Timothy Rapp@@TRappaRTFeatured Columnist IVMarch 5, 2024

Robert Nemeti/Anadolu via Getty Images

Five-time Iditarod champion Dallas Seavey told race officials he was forced to kill a moose in self defense on Monday after it injured one of his dogs during this year’s race, according to the Associated Press.

The veteran musher shot the moose with a handgun around 2 a.m. Monday morning after it “became entangled with the dogs and the musher,” per race officials.

Race rules dictated that Seavey gut the animal and report the incident to officials at the next official checkpoint. Any other mushers who encountered Seavey on the trail would have also been required to stop and help him gut the animal. Alaska State Troopers were informed of the situation and efforts were being made to salvage the animal’s meat.

“It fell on my sled, it was sprawled on the trail,” Seavey told Iditarod Insider. “I gutted it the best I could, but it was ugly.”

Musher Paige Drobny also confirmed the dead animal to race officals.

“Yeah, like my team went up and over it,” she said.

Race leader Jessie Holmes said he also encountered a moose at a similar point in the race and said he had to “punch a moose in the nose out there.”

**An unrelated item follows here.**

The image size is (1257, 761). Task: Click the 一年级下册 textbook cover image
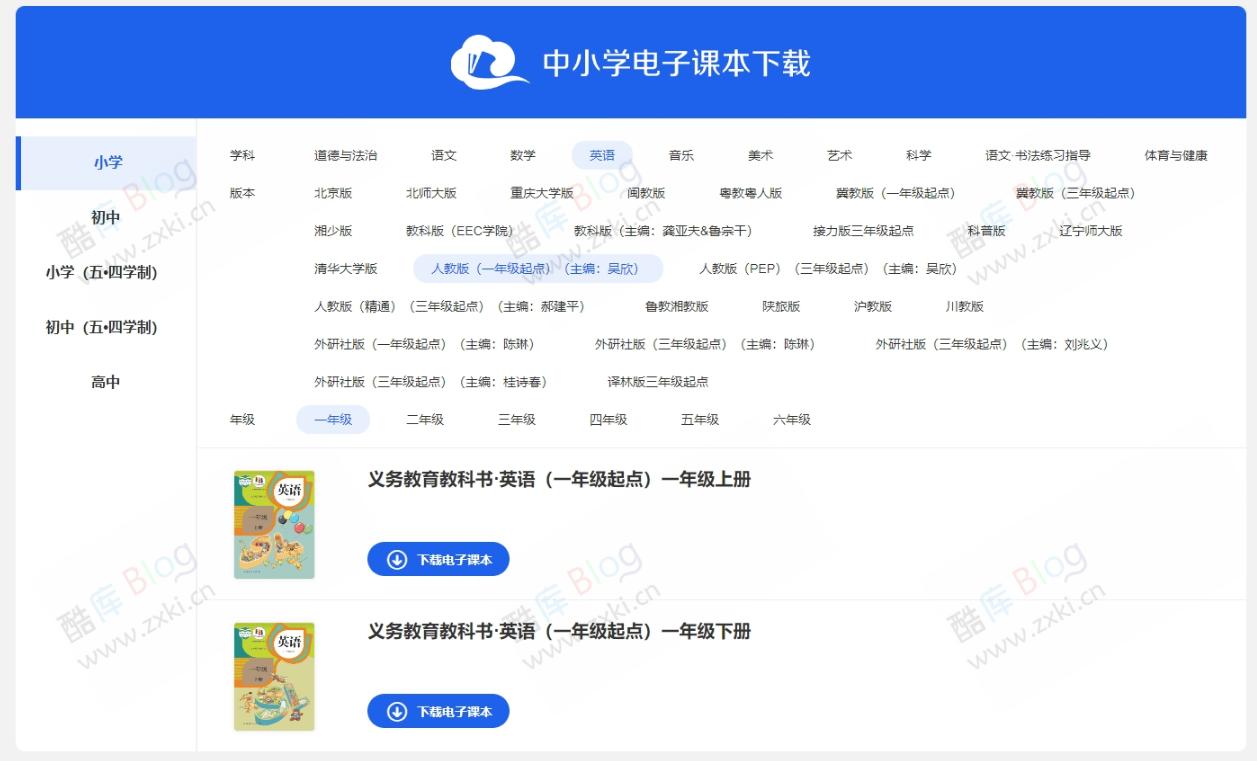click(274, 675)
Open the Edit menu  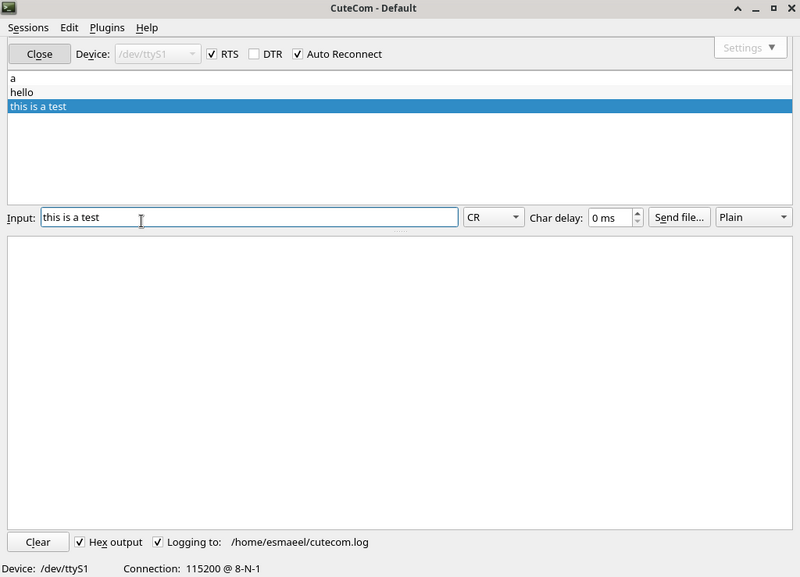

Seavey is not the first musher to ever kill a moose in the history of the 1,000-mile dog-sledding race across Alaska. In 1985, four-time champion Susan Butcher had to defend herself with an axe from a moose before another musher came along and killed the animal, though not before it killed two of her dogs and injured 13 more.

One of Seavey’s dogs was injured and was transported to an Anchorage veterinarian.